Pediatric Medication Safety: Dispensing Medications

October 4, 2015
Matthew Grissinger, RPh, FISMP, FASCP

In an earlier blog, we started a discussion on strategies that should be in place for pediatric patients in hospitals. The survey included 14 error-prevention strategies encompassing the dispensing process. It is within this category that both the highest and lowest scoring error-prevention strategies were found.
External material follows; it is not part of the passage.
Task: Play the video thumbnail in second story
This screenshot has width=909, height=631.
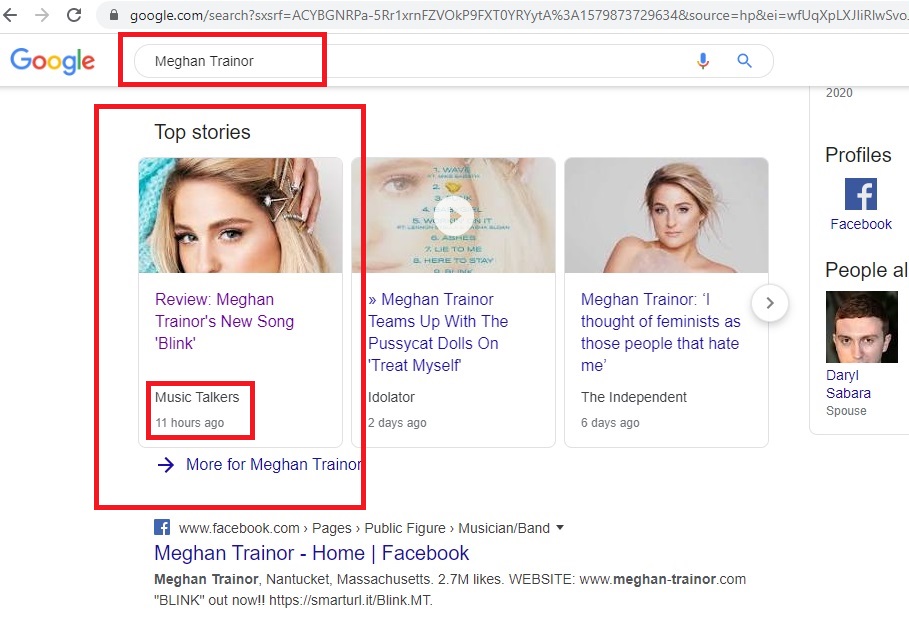Action: tap(453, 215)
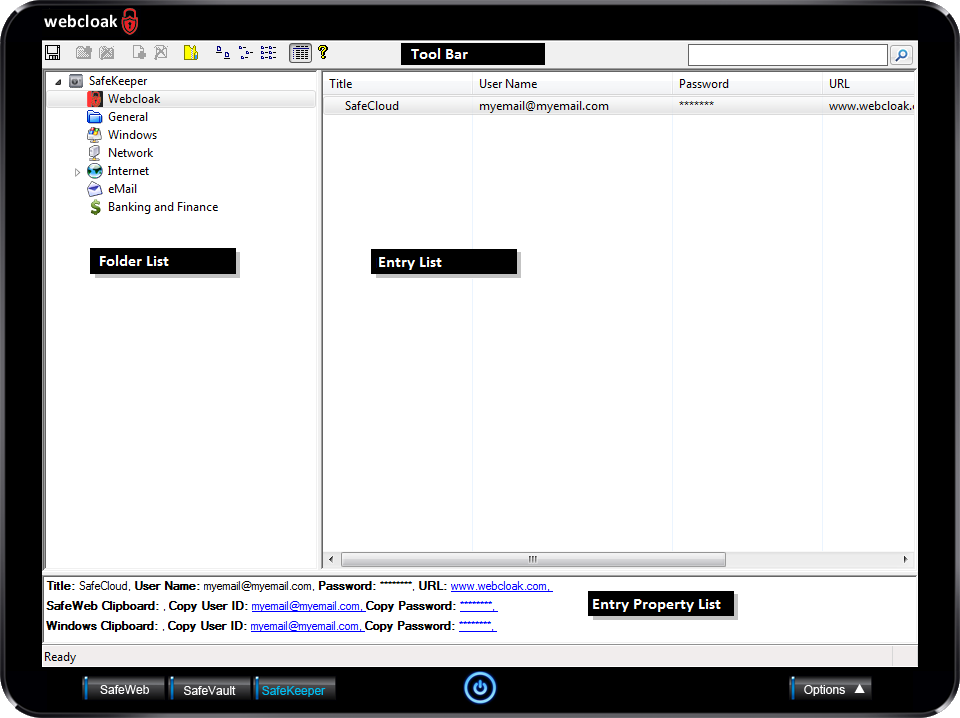Open the www.webcloak.com URL link

tap(499, 586)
For half of the strategies, at least 87% of respondents reported that they always (>99%) or almost always (90%-99%):

1)     use automated compounding devices to prepare PN/complex electrolyte solutions;

2)     enter PN/electrolyte solution orders into the pharmacy system and compounding software exactly as each ingredient is prescribed without needing unit conversions;

3)     enter/verify the patient’s weight in the pharmacy computer system before entering medication orders;

4)     verify the mg/kg or mg/m2 dose (or other basis for the dose) before preparing the medication;

5)     recalculate the patient’s dose before dispensing medications; and

6)     dispense patient-specific doses of liquid oral/enteral medications in cups or oral syringes.
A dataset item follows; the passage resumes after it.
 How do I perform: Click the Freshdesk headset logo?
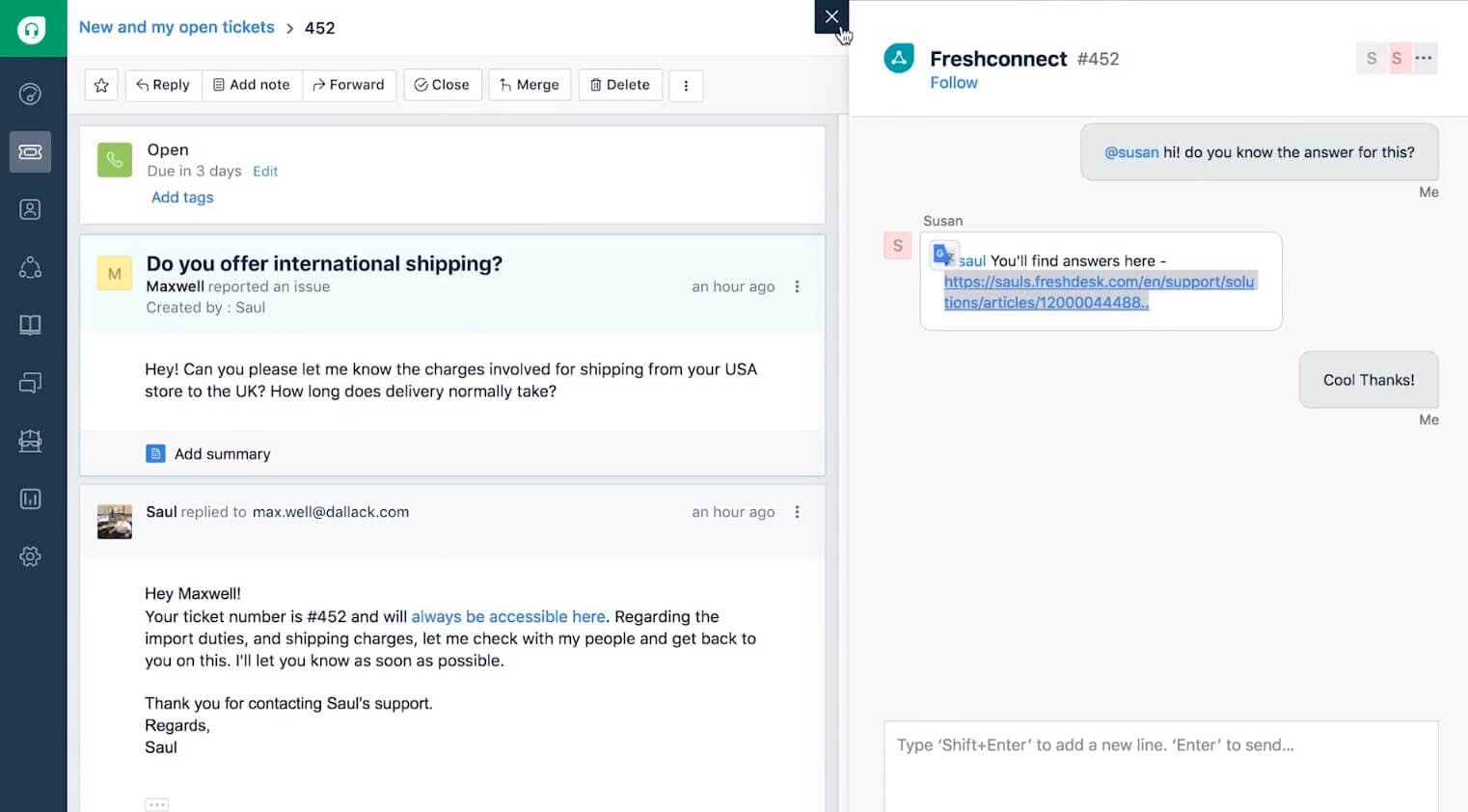tap(32, 29)
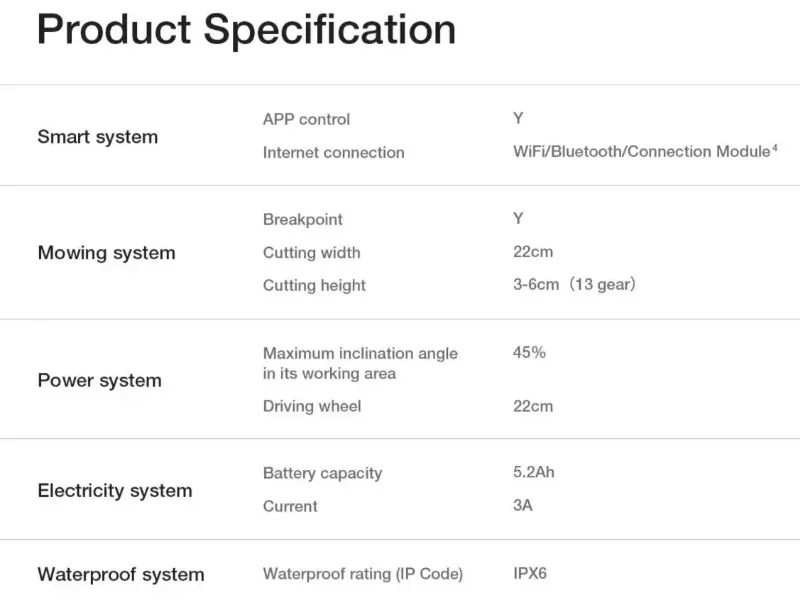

Yet, full compliance with these strategies ranged between 63%-77%, leaving serious gaps in practice and room for improvement even with the highest scoring dispensing strategies.
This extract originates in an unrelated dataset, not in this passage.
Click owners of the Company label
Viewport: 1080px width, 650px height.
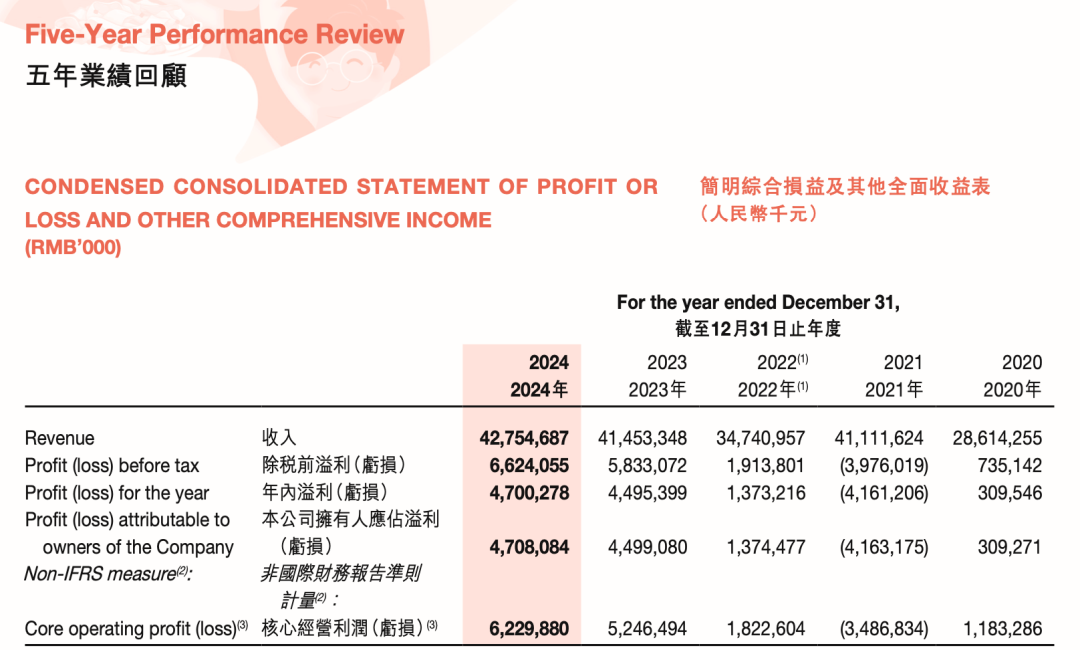click(x=138, y=547)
For the two lowest scoring strategies, less than one-quarter of respondents reported full compliance. These low-scoring strategies were associated with having a clinical pharmacist present on patient care units, and having pharmacists who prepare parenteral solutions spend time in neonatal and pediatric units to observe prescribing and administration procedures. About one-quarter of respondents told us that these two strategies are never implemented in their practice areas. Pharmacists who spend time in clinical areas may have a better understanding of how physicians and nurses prescribe and administer medications, and may subsequently dispense medications in a ready-to-administer form, reducing manipulation of the drug on the unit and the risk of contamination or an error.    

For the next two lowest scoring strategies, only about half of respondents reported implementation at least 90% of the time, and only 40%-41% reported full compliance. These strategies included: 1) requiring a pharmacist to verify components of pediatric and neonatal compounded sterile preparations prior to adding to an admixture (syringe pull-back method not acceptable); and 2) employing barcode verification of ingredients during preparation of IV and oral liquid doses. Deficiencies in these pharmacy practices make it nearly impossible to detect a drug preparation and selection error because the applied label may still list the correct prescribed ingredient(s). Numerous harmful and fatal pediatric events have been reported to the Institute for Safe Medication Practices over the years, each with similar practice deficiencies.  

Similar to dose range checking capabilities with CPOE systems, only 57% of respondents said their pharmacy system consistently provided alerts about potentially incorrect doses; 7% reported that dose range checking was never available and/or enabled with their pharmacy systems. It is also concerning that all pharmacists/technicians who prepare pediatric parenteral solutions have not undergone specialized training and demonstrated competencies. Surprisingly, 10% of respondents reported that such training and competency validation never occurs, and another 6% indicated that it rarely takes place.

Does your organization employ any of the above strategies geared towards the dispensing of medications for the pediatric patients in your organization?


Matthew Grissinger, RPh, FISMP, FASCP, is the Director of Error Reporting Programs at the Institute for Safe Medication Practices.